IMP regulates the T cell immune response in the inflamed skin of AD mice. (A, B) Representative flow cytometry plots and bar graphs showing percent CD4⁺ T cells expressing IFN-γ, IL-4 or IL-17A in the ear skin cells (n = 6/group). (C) Gene expression of Th1 (Ifnγ), Th2 (Il4, Il5, Il13, and Il31), and Th17 (Il17a) cytokines and Treg (Foxp3) transcription factor in the ears of AD and IMP or Rapa-treated AD mice. To determine the cytokine expression in mice, the ears were excised on day 28. Gene expression was analyzed using real-time PCR (n = 4/group). The gene expression levels were normalized to that of β-actin. Data are presented as the mean ± SEM. ****p < 0.0001, ***p < 0.001, **p < 0.01, and *p < 0.05 indicate significant reduction compared to the AD group. Ctrl, control; AD, atopic dermatitis; IMP, imidazole propionate; Rapa, rapamycin. ns: no significant.

Figure 4

IMP inhibits mitochondrial ROS production by altering the inflammatory metabolic profile in AD skin. (A) Real-time changes in the oxygen consumption rate (OCR) of skin cells in response to oligomycin, FCCP, and Rot/AA. The bar charts show the mitochondrial oxygen consumption, basal and maximal respiratory capacity, proton leak, ATP production rate and coupling efficiency.
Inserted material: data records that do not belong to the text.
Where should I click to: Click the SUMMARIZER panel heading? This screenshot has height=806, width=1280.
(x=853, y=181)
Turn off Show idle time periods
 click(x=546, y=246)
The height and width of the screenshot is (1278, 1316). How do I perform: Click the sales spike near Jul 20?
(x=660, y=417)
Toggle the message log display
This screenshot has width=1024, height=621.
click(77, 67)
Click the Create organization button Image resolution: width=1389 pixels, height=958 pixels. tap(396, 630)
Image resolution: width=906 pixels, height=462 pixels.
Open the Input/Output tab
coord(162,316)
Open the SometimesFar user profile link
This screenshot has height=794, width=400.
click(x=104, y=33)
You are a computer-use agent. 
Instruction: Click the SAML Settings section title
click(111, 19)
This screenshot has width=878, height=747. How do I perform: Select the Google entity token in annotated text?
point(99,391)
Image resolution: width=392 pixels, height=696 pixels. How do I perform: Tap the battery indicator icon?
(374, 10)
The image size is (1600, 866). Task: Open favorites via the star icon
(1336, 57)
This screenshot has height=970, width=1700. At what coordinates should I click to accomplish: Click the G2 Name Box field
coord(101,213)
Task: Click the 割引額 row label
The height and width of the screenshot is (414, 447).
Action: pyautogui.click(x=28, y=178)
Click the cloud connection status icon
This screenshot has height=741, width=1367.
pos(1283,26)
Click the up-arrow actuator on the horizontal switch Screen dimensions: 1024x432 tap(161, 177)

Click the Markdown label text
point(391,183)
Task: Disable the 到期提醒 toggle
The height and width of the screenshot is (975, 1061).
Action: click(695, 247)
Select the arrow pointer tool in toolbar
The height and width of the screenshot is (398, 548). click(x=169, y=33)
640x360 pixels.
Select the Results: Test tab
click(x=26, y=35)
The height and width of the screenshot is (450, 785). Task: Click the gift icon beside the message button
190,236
Representative histograms and bar graphs showing total mitochondrial mass (n = 3/group). (B) and mitochondrial ROS production (C). Mitochondrial mass and ROS were analyzed by flow cytometry in skin cells labeled with MitoTracker green or MitoSOX red (n = 6/group). Data are presented as the mean ± SEM. ***p < 0.001, **p < 0.01, and *p < 0.05 indicate significant reduction compared to the AD group. AD, atopic dermatitis; IMP, imidazole propionate; Rapa, rapamycin; OCR, oxygen consumption rate; FCCP, carbonyl cyanide-p-trifluoromethoxyphenylhydrazone; Rot/AA, rotenone and antimycin A; ATP, adenosine triphosphate; ROS, reactive oxygen species. ns: no significant.

Figure 5

Induction of AMPK/DDIT4 by IMP inhibits mTORC2 signaling and reduces inflammatory cytokines and chemokines in AD in vitro. Human keratinocytes HaCaT cells were stimulated with TNF-α (10 ng/mL) and IFN-γ (10 ng/mL) in the presence or absence of IMP (10 or 20 µg/mL) for 6 h or indicated times (n = 3-4/group). (A) Gene expression of proinflammatory cytokines (Tnfα, Il1β, and Il6), and chemokines (Ccl17 and Ccl22) was analyzed using real-time PCR. (B, C) Representative histograms and bar graphs showing glucose uptake in HaCaT cells, which was determined by incubation with 2-NBDG for 2 h, followed by flow cytometry. (D) Gene expression of PI3K signaling molecules (Pik3cb and Pik3r1) was analyzed using real-time PCR. Protein expression of mTORC2 targets (E), and that of AMPK and DDIT4 (F) in HaCaT cells stimulated in the presence or absence of IMP (20 μg/mL) was determined by western blotting. Data are presented as the mean ± SEM. ****p < 0.0001, ***p < 0.001, **p < 0.01, and *p < 0.05 indicate significant reduction compared to TNF-α/IFN-γ. IMP, imidazole propionate; 2-NBDG, 2-deoxy-2-[(7-nitro-2,1,3-benzoxadiazol-4-yl)amino]-D-glucose; mTOR, mammalian target of rapamycin; mTORC2, mammalian target of rapamycin complex 2; Rictor, rapamycin-insensitive companion of mammalian target of rapamycin; AKT, protein kinase B; FOXO3a, forkhead box O3a; AMPK, AMP-activated protein kinase; DDIT4, DNA-damage-inducible transcript 4.